"distinguishability" of 1D identical particles Recently when I deal with 1D electron system, it occurred to my mind that since these electrons are not able to bypass each other during the scattering processes, we can actually label them as the 1st, 2nd,..., Nth electron. As a result, it seems that these electrons now become distinguishable. 
so my questions is: does this kind of distinguishability have any deep physical consequences? For instance, for 3D identical particles the wave function has to be either symmetric or anti-symmetric, whereas in 2D case we have the interesting anyons that obey a different statistics. Then what about the 1D case? Further more, what kind of distribution functions should we use (i.e. Fermi-Dirac or Bose-Einstein)? I do remember that in undergraduate condensed matter modules people deal with 1D electron gas using Fermi-Dirac distribution, but now it seems not so natural to me.
 A: Your intuition is exactly correct. In 1D, fermions and "hard-core" bosons (i.e. bosons with strong on-site repulsion that prohibits putting two bosons on the same site) are exactly dual to each other and produce the same energy spectrum for any given Hamiltonian. This (nonlocal) duality is easy to construct: a system of fermions is dual to a spin-1/2 chain by the (nonlocal) Jordan-Wigner transformation, and a system of hard-core bosons is dual to a spin-1/2 chain by the (local) Holstein-Primakoff transformation.
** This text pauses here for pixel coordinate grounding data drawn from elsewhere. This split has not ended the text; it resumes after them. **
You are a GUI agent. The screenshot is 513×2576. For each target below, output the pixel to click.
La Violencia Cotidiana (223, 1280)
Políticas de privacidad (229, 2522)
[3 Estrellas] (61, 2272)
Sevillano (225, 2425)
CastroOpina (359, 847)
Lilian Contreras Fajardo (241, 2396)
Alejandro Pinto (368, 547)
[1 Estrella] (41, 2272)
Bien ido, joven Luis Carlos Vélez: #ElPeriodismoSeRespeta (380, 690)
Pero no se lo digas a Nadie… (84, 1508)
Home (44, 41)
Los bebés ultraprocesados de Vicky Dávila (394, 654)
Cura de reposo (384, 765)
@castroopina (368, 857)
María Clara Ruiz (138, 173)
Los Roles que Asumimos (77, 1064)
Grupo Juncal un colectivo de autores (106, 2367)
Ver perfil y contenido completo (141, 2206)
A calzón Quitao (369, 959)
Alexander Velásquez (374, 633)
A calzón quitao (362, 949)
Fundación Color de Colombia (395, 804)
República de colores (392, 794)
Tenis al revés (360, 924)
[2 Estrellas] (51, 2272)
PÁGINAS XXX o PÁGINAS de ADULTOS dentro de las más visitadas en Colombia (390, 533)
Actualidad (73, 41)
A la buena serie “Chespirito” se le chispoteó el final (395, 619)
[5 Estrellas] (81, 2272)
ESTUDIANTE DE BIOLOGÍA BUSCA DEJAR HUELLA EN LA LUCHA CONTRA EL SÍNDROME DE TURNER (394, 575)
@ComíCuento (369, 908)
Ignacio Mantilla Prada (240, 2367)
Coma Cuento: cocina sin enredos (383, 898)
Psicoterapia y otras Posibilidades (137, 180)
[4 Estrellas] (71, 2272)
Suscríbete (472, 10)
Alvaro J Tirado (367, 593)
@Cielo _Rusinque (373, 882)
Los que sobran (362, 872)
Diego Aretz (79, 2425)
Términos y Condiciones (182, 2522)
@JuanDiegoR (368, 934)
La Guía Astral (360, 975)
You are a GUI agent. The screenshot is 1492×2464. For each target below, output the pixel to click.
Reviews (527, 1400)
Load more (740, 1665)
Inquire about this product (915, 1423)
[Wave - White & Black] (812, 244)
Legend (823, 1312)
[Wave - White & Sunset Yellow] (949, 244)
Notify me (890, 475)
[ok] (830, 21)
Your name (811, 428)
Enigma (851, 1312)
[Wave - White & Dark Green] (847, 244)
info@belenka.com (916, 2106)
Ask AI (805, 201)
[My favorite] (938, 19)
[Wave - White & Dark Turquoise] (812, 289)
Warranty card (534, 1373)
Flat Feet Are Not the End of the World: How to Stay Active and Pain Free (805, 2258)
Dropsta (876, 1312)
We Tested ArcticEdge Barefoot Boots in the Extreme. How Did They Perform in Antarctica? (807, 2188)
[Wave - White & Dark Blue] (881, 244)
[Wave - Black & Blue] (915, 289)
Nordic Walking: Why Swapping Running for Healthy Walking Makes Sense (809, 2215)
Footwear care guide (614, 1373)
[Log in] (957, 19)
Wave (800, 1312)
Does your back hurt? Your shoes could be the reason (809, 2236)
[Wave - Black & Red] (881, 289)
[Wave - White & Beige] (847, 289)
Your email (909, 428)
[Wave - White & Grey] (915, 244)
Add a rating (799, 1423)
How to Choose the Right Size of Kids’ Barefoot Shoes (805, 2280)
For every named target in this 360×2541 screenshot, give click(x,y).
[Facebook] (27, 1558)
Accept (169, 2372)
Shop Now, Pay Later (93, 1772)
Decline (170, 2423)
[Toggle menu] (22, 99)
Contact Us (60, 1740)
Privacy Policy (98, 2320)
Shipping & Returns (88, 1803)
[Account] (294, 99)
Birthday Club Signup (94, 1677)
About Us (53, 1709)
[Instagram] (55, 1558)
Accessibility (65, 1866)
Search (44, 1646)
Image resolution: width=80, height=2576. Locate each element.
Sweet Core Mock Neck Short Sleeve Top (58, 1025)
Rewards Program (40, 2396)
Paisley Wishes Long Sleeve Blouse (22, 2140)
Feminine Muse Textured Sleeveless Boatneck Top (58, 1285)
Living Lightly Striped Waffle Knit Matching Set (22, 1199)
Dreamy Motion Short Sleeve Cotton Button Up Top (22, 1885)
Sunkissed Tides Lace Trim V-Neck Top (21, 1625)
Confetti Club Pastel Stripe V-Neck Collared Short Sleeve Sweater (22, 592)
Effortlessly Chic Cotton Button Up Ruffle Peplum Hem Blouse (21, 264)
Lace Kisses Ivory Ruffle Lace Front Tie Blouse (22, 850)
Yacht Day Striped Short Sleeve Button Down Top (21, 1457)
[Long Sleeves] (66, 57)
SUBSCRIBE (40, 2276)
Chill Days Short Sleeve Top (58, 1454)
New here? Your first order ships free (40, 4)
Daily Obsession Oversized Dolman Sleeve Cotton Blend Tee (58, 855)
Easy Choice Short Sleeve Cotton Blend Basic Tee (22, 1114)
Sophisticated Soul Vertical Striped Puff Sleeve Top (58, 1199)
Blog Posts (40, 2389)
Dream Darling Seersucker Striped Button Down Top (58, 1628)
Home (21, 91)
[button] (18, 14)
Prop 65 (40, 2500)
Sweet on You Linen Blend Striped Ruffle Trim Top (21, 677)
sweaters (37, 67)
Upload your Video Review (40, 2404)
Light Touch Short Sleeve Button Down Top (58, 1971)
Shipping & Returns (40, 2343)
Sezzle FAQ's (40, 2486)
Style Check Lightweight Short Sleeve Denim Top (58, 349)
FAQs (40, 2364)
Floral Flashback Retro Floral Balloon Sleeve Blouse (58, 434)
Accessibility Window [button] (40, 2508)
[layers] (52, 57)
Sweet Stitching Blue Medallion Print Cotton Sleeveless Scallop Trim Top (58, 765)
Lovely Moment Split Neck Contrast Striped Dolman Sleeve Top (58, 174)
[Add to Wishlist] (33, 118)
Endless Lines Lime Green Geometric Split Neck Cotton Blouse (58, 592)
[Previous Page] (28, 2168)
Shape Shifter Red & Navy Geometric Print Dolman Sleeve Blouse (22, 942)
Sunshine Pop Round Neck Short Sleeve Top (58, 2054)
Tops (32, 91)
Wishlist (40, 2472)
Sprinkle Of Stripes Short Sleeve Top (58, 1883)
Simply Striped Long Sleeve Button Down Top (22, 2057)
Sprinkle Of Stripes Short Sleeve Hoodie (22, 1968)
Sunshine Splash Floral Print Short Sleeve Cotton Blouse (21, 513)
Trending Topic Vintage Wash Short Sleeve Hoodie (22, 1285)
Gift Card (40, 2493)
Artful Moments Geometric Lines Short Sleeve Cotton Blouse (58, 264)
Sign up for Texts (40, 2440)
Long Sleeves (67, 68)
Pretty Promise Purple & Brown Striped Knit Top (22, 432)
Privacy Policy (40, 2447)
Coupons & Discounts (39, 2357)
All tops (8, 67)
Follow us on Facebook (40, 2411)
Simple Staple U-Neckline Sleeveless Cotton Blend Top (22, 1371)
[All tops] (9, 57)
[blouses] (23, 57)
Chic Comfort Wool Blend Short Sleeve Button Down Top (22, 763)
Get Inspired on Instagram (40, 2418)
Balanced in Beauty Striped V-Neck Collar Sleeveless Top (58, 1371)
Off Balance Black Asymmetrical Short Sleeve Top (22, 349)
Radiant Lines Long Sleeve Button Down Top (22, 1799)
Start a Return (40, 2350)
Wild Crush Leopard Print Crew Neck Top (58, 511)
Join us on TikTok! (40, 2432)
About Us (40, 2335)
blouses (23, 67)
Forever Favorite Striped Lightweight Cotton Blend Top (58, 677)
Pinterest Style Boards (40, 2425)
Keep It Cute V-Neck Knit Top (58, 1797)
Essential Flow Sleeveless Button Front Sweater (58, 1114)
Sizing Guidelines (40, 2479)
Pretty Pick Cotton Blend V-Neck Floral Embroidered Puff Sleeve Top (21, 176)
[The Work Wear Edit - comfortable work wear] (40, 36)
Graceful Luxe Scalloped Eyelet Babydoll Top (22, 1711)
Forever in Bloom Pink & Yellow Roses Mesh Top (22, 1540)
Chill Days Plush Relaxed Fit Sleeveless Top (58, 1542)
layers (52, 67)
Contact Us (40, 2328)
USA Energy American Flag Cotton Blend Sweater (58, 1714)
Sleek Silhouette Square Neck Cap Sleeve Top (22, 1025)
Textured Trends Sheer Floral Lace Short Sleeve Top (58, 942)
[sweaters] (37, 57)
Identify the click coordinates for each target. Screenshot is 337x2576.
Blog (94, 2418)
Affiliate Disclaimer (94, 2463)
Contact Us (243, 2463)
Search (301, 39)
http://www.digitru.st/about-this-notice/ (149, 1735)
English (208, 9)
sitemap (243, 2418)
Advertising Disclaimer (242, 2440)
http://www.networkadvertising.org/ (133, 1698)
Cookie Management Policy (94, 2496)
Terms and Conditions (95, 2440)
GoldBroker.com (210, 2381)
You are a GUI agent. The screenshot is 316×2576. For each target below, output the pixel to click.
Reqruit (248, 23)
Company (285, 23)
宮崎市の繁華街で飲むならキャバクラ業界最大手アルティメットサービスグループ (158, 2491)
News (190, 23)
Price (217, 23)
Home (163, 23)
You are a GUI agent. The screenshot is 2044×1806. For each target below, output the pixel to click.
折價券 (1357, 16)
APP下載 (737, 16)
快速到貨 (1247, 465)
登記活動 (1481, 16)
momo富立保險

By composing the two dualities together and "passing through" the intermediate spin-1/2 chain, you get get a duality between fermions and hard-core bosons.
A: One can also label the electrons in an atom by the energy in its Hartree-Fock approximation, and thus makes them distinguishable. This has physical consequences, for example one can speak unambiguously about the outer electron of a Lithium atom.
For a 1D quantum system one may have nonstandard statistics related to the braid group. Instead of Bose or Fermi statistics one has exchange relations satisfying Yang-Baxter equations. There is a nearly endless literature about this and the related quantum groups. 
In 1D there is also no spin-statistic theorem, and one can describe bosons by fermionic fields and conversely.